I felt a familiarity immediately with the rituals and chanting.  It was a comforting reminder of visits to my grandmother’s temple when I was young. But I also had mixed feelings of guilt and inadequacy.  I had so little doctrinal knowledge and felt I had so much to catch up on for someone my age.  I’ve always believed that I needed to be closer to my family’s religion out of filial obligation, but I knew that this was not enough to bring me back and keep me coming every Sunday (especially after my daughter started driving).   I felt I needed to “catch up” and was astounded to find how much published material is available on Buddhist education- in English!  I found it all so enlightening and interesting.  I caught myself with a stack of books that I would read simultaneously.   Eventually it became clear that there’s no “catching up”.  I was benefiting so much from just practicing.  Chanting with the sangha was meditative and the ministers’ talks linked the Dharma to the relatable world.
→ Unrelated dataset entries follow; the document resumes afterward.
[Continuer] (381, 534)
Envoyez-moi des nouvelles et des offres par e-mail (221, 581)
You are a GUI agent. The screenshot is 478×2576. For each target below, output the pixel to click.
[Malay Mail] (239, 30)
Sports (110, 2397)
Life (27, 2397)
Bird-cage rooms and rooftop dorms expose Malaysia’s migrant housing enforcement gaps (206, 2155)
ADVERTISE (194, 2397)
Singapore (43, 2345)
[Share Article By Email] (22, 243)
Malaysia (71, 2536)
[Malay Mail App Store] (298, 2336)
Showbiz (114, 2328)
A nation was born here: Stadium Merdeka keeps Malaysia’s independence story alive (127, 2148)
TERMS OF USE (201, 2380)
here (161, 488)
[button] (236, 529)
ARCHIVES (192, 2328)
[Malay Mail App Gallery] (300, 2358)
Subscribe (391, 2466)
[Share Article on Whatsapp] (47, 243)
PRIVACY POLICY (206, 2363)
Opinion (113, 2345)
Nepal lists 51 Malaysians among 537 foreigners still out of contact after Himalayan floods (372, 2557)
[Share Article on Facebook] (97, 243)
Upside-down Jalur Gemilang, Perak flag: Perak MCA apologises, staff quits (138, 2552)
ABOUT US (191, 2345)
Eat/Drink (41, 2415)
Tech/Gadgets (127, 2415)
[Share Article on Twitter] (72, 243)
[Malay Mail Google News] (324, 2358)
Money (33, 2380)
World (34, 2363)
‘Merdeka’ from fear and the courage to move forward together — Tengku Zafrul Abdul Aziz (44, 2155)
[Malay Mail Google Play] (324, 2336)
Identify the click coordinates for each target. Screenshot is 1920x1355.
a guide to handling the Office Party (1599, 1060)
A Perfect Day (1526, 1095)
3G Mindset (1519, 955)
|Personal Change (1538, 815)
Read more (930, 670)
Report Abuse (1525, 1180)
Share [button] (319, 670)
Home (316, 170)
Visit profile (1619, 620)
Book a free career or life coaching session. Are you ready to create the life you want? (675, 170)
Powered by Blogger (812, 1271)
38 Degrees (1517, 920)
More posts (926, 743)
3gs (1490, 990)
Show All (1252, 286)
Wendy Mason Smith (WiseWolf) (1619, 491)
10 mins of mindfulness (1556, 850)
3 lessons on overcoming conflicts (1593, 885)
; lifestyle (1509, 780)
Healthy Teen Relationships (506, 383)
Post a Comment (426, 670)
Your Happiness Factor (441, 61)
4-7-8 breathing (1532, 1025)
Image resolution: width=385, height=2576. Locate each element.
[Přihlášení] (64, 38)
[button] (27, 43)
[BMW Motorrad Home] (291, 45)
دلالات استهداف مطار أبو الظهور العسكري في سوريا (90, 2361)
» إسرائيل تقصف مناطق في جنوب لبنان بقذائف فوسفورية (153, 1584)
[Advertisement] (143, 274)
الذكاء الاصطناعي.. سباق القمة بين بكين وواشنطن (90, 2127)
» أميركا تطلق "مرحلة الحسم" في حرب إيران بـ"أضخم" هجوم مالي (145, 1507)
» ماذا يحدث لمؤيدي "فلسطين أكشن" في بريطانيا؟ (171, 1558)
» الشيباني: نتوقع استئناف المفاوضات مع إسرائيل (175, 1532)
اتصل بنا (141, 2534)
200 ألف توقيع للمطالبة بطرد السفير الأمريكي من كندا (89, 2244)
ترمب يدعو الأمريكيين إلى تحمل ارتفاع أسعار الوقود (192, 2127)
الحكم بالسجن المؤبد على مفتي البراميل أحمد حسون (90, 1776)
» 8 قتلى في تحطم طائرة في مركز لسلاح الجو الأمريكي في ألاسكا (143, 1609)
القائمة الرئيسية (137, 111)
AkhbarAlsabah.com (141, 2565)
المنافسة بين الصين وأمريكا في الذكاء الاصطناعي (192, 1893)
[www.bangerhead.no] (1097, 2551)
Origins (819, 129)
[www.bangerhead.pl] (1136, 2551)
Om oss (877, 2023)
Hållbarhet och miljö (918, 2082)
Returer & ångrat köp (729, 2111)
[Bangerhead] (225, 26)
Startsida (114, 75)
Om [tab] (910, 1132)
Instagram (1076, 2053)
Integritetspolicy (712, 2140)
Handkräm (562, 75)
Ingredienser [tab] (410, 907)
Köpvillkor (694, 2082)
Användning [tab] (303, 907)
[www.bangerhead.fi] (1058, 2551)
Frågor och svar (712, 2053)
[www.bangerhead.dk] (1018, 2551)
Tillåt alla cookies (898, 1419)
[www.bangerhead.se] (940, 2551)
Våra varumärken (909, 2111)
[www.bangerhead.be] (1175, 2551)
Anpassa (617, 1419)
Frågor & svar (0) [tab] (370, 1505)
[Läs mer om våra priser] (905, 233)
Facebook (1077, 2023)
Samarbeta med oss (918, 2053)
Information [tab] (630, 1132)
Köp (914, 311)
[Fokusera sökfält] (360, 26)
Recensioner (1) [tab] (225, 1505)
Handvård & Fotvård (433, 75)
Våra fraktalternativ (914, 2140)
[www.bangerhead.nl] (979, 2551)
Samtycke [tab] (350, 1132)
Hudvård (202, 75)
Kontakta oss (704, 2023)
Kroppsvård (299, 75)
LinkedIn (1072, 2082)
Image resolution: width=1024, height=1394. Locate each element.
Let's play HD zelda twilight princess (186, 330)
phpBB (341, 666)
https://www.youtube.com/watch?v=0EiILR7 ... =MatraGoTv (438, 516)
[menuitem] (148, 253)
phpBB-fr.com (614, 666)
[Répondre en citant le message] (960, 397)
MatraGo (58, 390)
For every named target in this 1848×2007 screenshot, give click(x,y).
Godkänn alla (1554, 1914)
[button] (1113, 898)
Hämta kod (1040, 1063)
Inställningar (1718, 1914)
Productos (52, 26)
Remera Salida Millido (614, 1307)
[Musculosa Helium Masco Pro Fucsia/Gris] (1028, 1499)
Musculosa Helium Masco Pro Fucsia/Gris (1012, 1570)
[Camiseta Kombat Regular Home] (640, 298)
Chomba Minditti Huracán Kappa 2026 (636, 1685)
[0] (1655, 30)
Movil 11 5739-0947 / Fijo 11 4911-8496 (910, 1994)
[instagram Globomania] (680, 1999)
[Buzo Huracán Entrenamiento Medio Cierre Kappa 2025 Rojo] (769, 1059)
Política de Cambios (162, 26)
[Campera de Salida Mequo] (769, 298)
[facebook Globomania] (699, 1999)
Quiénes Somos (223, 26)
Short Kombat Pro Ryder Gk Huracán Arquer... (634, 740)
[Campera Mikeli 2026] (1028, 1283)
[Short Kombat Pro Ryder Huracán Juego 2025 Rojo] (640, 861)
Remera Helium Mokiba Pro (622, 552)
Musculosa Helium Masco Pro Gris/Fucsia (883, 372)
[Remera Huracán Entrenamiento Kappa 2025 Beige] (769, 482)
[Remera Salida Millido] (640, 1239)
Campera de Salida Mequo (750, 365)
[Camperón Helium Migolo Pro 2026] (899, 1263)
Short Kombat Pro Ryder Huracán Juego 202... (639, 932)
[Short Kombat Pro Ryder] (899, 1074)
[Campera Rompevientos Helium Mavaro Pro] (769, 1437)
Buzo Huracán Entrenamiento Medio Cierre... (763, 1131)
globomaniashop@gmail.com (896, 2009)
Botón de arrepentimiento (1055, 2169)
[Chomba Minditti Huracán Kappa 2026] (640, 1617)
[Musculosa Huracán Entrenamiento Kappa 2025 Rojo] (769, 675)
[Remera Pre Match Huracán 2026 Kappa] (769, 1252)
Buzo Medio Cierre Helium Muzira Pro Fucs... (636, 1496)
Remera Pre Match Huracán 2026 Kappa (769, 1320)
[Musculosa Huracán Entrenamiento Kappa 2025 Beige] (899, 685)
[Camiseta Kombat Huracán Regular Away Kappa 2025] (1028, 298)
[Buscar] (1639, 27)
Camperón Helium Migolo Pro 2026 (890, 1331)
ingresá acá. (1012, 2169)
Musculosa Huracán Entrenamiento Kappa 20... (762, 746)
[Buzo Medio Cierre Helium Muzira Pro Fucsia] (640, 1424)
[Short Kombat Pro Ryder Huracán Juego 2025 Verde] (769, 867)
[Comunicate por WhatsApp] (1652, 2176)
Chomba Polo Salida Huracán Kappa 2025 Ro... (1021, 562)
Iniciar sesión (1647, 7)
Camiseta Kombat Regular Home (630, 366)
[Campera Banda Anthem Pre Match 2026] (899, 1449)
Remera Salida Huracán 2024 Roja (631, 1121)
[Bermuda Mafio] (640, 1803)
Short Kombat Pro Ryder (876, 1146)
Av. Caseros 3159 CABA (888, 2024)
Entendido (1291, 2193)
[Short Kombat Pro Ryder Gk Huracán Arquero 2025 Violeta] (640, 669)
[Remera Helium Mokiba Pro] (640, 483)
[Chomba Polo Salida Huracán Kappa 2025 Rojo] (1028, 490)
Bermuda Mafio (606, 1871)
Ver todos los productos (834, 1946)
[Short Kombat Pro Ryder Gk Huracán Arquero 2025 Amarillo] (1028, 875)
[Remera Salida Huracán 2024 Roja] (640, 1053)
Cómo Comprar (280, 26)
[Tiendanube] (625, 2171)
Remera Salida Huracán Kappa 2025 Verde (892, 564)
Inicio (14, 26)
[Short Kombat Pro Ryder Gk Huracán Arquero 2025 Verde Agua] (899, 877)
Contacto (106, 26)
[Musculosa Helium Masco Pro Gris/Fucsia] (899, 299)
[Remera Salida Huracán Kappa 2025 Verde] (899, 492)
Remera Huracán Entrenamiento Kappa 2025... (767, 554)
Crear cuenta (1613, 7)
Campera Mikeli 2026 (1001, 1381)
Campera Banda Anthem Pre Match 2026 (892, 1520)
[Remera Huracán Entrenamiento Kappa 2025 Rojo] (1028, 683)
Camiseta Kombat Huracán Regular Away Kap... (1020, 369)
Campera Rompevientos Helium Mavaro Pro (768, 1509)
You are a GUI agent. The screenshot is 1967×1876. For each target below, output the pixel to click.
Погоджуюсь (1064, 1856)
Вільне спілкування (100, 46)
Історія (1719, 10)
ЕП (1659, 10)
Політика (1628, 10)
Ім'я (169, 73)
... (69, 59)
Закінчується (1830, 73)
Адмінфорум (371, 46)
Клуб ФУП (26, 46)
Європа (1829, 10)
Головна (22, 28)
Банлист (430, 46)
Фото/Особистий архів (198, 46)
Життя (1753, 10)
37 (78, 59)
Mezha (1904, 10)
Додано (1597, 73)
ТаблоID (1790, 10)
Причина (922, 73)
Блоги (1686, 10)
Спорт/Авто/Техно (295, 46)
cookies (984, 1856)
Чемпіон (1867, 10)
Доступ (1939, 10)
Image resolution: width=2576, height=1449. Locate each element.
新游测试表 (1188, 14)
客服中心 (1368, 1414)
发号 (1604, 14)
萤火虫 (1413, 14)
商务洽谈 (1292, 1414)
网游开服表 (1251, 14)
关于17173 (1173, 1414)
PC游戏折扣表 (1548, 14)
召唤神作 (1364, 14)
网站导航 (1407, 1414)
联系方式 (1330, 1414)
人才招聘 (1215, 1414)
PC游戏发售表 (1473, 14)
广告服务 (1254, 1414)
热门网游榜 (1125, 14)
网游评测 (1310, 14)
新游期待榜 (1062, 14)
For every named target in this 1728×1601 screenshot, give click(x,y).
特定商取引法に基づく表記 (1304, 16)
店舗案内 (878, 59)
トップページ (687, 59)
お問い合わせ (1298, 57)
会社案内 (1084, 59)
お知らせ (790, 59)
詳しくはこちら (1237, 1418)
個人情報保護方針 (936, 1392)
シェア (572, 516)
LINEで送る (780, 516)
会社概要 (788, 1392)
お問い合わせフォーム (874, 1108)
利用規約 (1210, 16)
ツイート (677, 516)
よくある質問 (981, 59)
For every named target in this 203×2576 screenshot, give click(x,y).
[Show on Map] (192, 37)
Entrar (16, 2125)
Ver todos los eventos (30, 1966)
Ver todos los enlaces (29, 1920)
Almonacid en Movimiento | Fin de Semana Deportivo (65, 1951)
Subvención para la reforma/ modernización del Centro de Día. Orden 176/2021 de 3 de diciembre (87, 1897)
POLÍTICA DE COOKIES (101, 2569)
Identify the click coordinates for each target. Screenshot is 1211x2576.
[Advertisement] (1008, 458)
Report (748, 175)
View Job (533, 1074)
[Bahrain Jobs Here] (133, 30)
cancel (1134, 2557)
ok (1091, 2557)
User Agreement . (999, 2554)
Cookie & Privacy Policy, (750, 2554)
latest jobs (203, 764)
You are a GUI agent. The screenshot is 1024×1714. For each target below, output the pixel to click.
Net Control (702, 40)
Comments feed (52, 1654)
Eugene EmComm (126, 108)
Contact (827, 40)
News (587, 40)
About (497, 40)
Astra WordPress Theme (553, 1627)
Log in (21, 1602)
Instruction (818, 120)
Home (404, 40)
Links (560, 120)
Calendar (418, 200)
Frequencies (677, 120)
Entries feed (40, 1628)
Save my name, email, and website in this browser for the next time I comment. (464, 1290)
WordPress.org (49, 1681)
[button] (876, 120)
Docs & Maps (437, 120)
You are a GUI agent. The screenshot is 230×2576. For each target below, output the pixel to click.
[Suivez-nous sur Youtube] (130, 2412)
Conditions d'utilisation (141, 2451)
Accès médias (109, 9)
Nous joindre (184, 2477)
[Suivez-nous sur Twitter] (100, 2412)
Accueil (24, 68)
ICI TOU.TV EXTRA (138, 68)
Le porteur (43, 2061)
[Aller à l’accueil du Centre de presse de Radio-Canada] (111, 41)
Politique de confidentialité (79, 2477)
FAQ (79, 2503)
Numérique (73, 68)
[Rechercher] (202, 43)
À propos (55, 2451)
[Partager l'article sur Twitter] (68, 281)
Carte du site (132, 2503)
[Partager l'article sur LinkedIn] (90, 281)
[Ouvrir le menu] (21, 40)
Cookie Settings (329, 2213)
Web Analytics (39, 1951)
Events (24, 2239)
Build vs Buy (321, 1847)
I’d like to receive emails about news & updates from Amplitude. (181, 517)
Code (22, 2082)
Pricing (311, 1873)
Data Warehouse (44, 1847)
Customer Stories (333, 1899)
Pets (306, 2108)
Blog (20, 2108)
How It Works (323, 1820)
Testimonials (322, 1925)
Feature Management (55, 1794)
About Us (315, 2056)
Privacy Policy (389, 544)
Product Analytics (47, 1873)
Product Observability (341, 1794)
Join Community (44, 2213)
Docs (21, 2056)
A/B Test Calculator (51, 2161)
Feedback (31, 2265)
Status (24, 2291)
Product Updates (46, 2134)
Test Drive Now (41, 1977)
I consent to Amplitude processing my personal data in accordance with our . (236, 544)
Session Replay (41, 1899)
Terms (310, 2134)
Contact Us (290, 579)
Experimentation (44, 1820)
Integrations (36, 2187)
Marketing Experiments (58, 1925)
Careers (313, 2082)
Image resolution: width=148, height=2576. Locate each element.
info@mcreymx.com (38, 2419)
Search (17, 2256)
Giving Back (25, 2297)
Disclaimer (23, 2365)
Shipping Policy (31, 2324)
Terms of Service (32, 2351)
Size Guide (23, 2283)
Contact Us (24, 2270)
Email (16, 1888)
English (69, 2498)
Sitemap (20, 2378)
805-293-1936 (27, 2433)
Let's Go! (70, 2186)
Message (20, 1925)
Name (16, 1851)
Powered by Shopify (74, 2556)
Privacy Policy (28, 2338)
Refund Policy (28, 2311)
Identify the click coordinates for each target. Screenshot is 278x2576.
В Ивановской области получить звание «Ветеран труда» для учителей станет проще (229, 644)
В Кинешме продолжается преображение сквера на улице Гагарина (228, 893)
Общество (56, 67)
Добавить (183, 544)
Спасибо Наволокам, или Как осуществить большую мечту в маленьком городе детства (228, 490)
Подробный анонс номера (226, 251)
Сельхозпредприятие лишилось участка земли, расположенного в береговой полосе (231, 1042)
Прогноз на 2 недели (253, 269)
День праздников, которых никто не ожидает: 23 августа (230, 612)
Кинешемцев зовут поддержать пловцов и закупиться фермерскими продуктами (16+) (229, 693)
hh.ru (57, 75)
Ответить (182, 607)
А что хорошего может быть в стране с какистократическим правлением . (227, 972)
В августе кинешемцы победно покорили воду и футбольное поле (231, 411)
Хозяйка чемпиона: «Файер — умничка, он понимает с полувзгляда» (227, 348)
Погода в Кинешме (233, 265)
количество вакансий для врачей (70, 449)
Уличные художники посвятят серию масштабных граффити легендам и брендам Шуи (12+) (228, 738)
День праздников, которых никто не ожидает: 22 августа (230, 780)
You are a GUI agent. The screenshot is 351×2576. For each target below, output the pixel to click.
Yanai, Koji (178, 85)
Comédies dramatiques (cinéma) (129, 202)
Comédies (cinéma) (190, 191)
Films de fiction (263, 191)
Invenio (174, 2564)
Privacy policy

I continue to study, but I also try to focus on being more aware of the Dharma in my everyday life.  I’ve started on this journey maybe a little late in life, but the Dharma path will be a personal journey and influenced by my own story, my own history.  I know that is never too late to find yourself on the path, however and whenever you get there. 

Jodo Shinshu Buddhism in the United States has evolved in the years since our Issei founders.  It will thrive as long as the Dharma continues to reach and touch people of all ethnicities, race, gender, and sexuality.  I shared with my daughter in my interview that as a Japanese American I take comfort in the cultural, racial and ethnic ties with my religion, but am even more comforted and proud of the growing diversity I see in it and how much more relevant and great it has become because of it.

When I introduced my daughter to Jodo Shinshu Buddhism, I did so as a parent because of her interest and she needed my support.  I didn’t realize how much I would get out of it for myself.  I did not tell her this in the interview.  I’ve spent so many years both nurturing, and nagging her as she grew up, but it took my daughter to lead me to the Dharma path.  I’m so grateful for what she has taught me.  She got an A for her final paper and in the class.